Exercice proposé A:
Répondez aux questions suivantes d'après l'extrait consacré à Rogen et à Charlize Theron :
(i) Quelle fonction occupe Charlotte ?
(ii) Sur quoi le ciment de la vie de l'adulte que Rogen est apte à incarner est-il plutôt axé ?
(iii) De quel rôle féminin habituel l'extrait dit-il que l'on est loin ici ?

Extrait:
-*-*-

Certes, Rogen est un acteur que l’on a jamais vraiment vu jouer un rôle dramatique, son potentiel comique n’est pas à discuter si on aime le style d’humour de lui et sa bande, mais il reste le profil parfait pour incarner un adulte un peu gauche mais gentil, qui mène une vie triste de célibataire et dont le ciment est plutôt axé sur l’amitié que l’amour lui même.
Pour incarner Charlotte, une vice présidente ambitieuse et talentueuse, Charlize Theron est le profil parfait également. Elle incarne à merveille une femme que l’on qualifie de belle, qui impressionne par son charisme et son intelligence. On est loin ici du rôle féminin habituel de la femme sexy et potiche qui n’est là que pour attirer l’oeil d’un public masculin écervelé.

-*-*-

Données présentées:
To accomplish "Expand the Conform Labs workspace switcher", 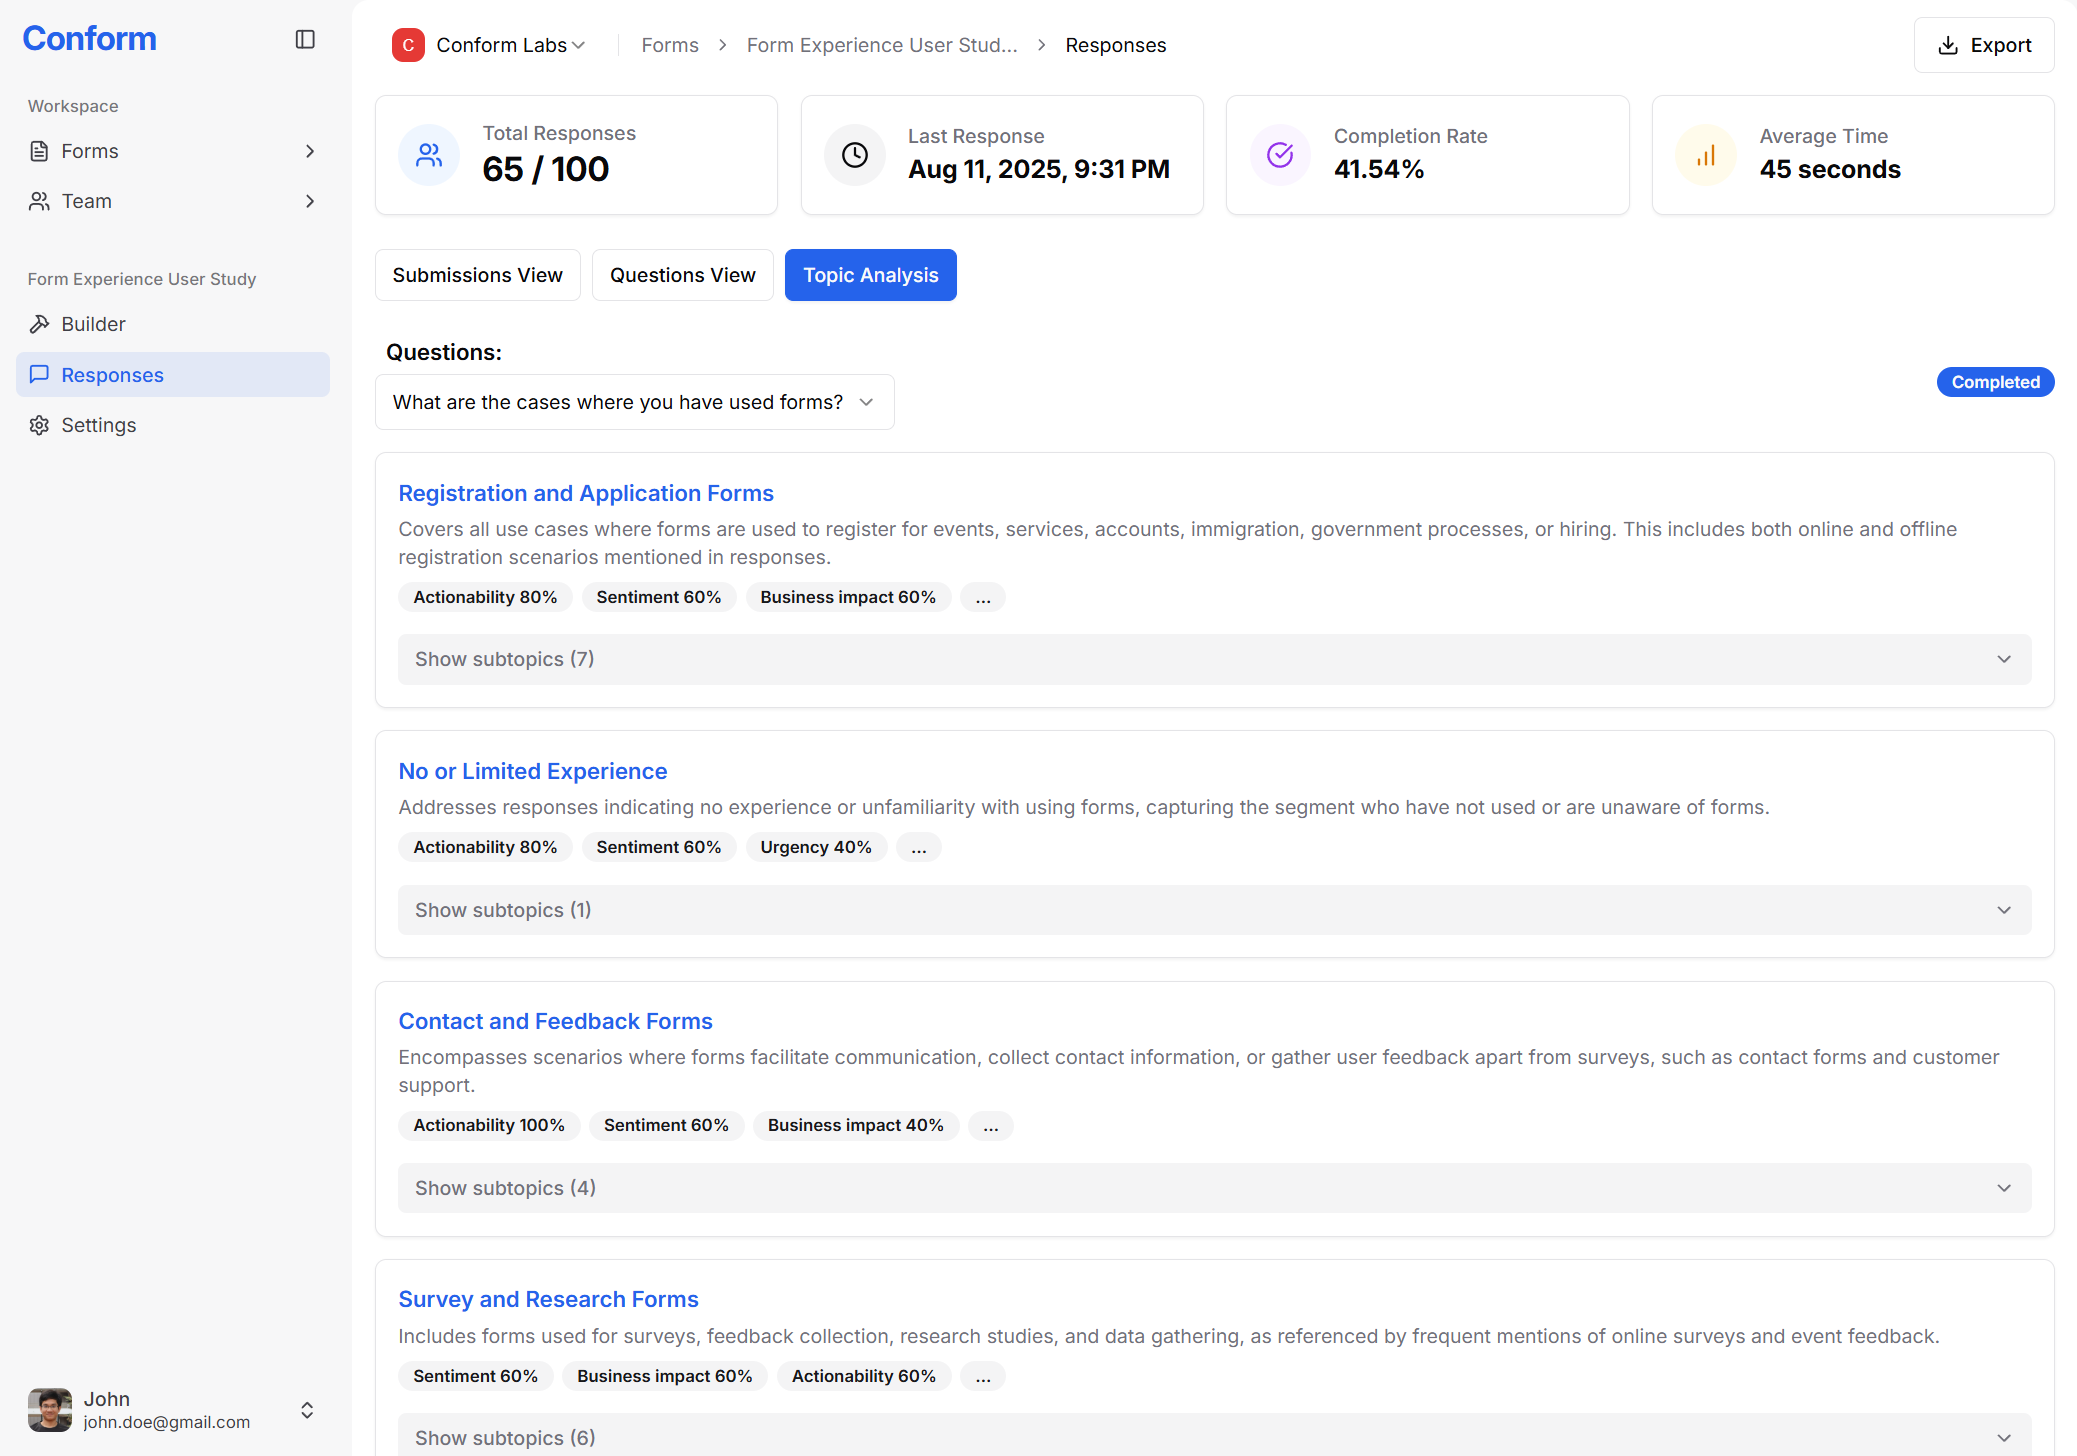I will (x=580, y=45).
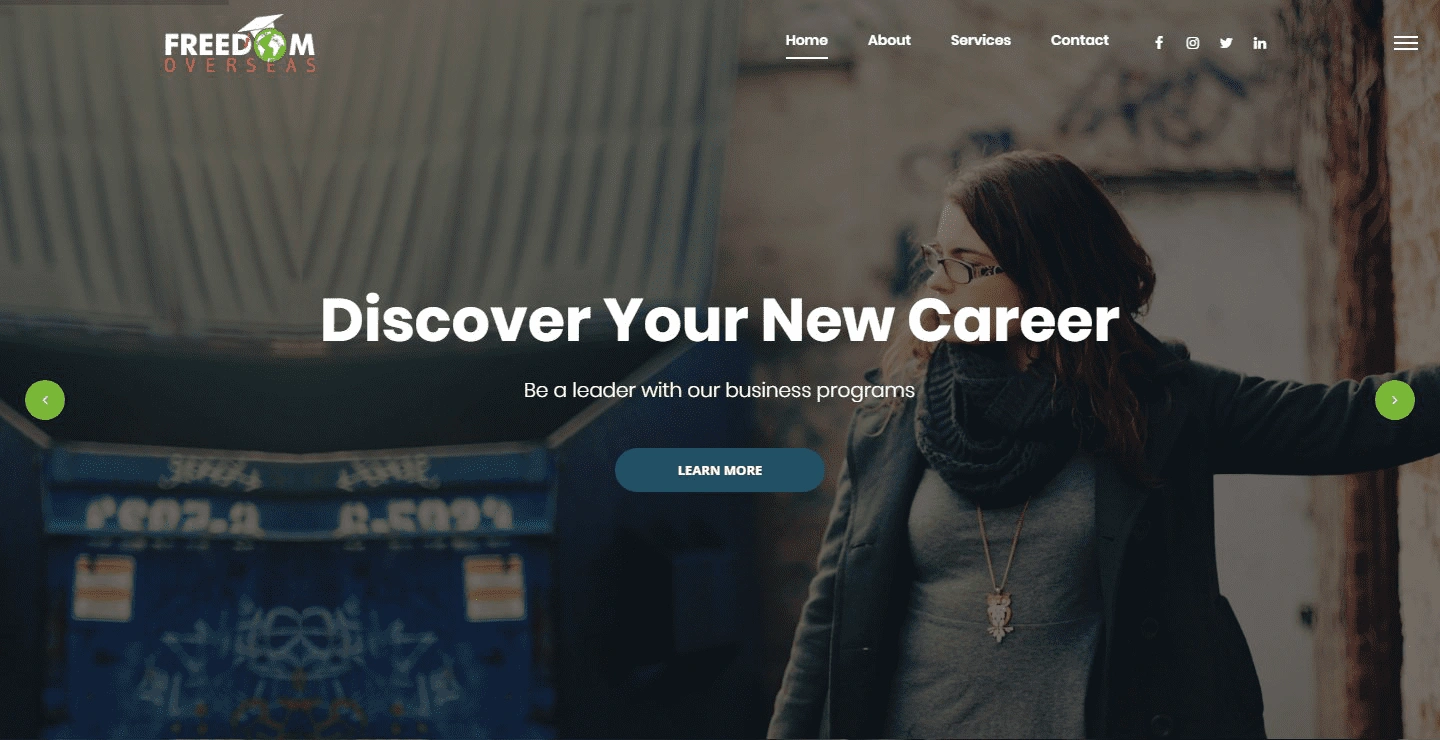The image size is (1440, 740).
Task: Expand the hamburger menu icon
Action: (1406, 43)
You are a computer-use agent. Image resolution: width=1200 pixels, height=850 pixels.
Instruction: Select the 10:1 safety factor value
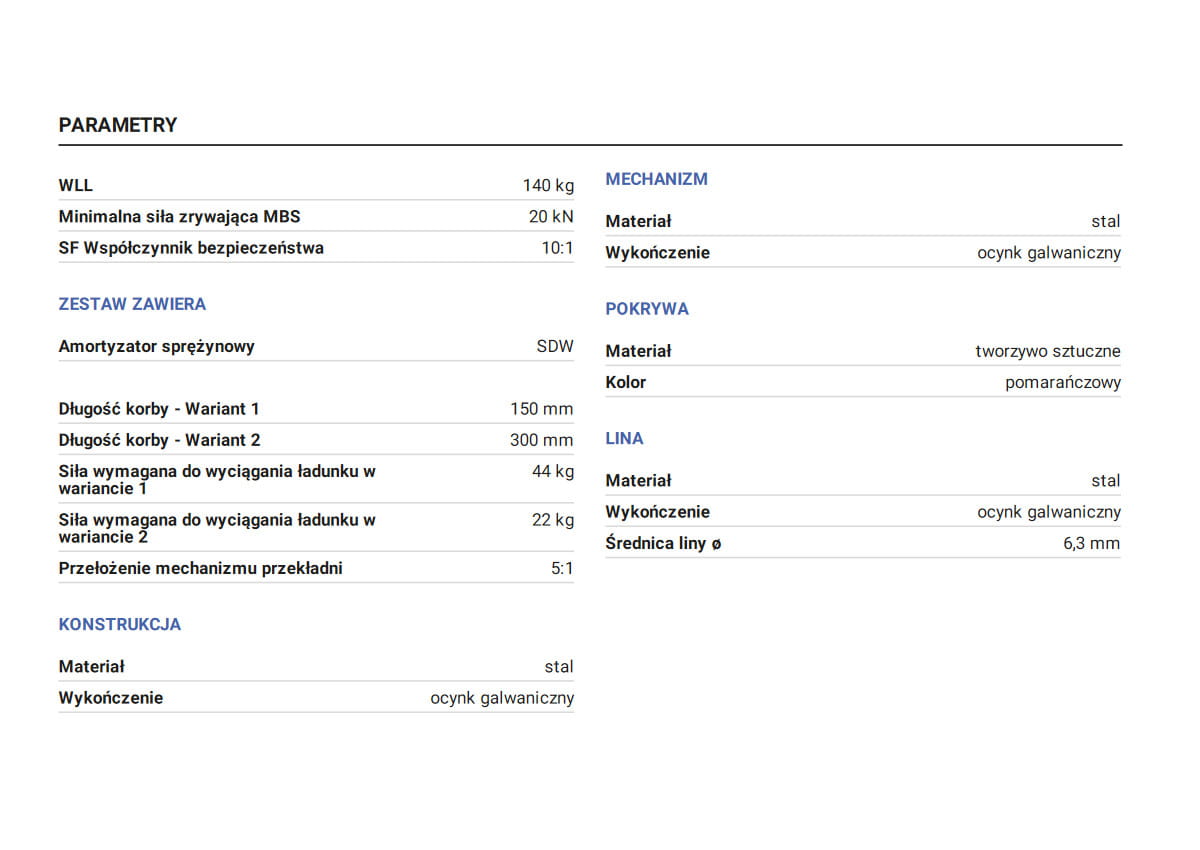(557, 248)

-*-*-

Exercice proposé B:
Reformulez sous forme de liste numérotée tout ce qui va, dans les enregistrements, de la ligne contenant « You are a computer-use » jusqu'à la fin des enregistrements, ces deux bornes comprises. Omettez les lignes vides et laissez les images de côté.

Résultat A:
(i) Charlotte est vice-présidente, une vice-présidente ambitieuse et talentueuse.
(ii) Ce ciment est plutôt axé sur l'amitié que sur l'amour lui-même.
(iii) On est loin du rôle de la femme sexy et potiche qui n'est là que pour attirer l'œil d'un public masculin écervelé.

Résultat B:
1. You are a computer-use agent. Image resolution: width=1200 pixels, height=850 pixels.
2. Instruction: Select the 10:1 safety factor value
3. (557, 248)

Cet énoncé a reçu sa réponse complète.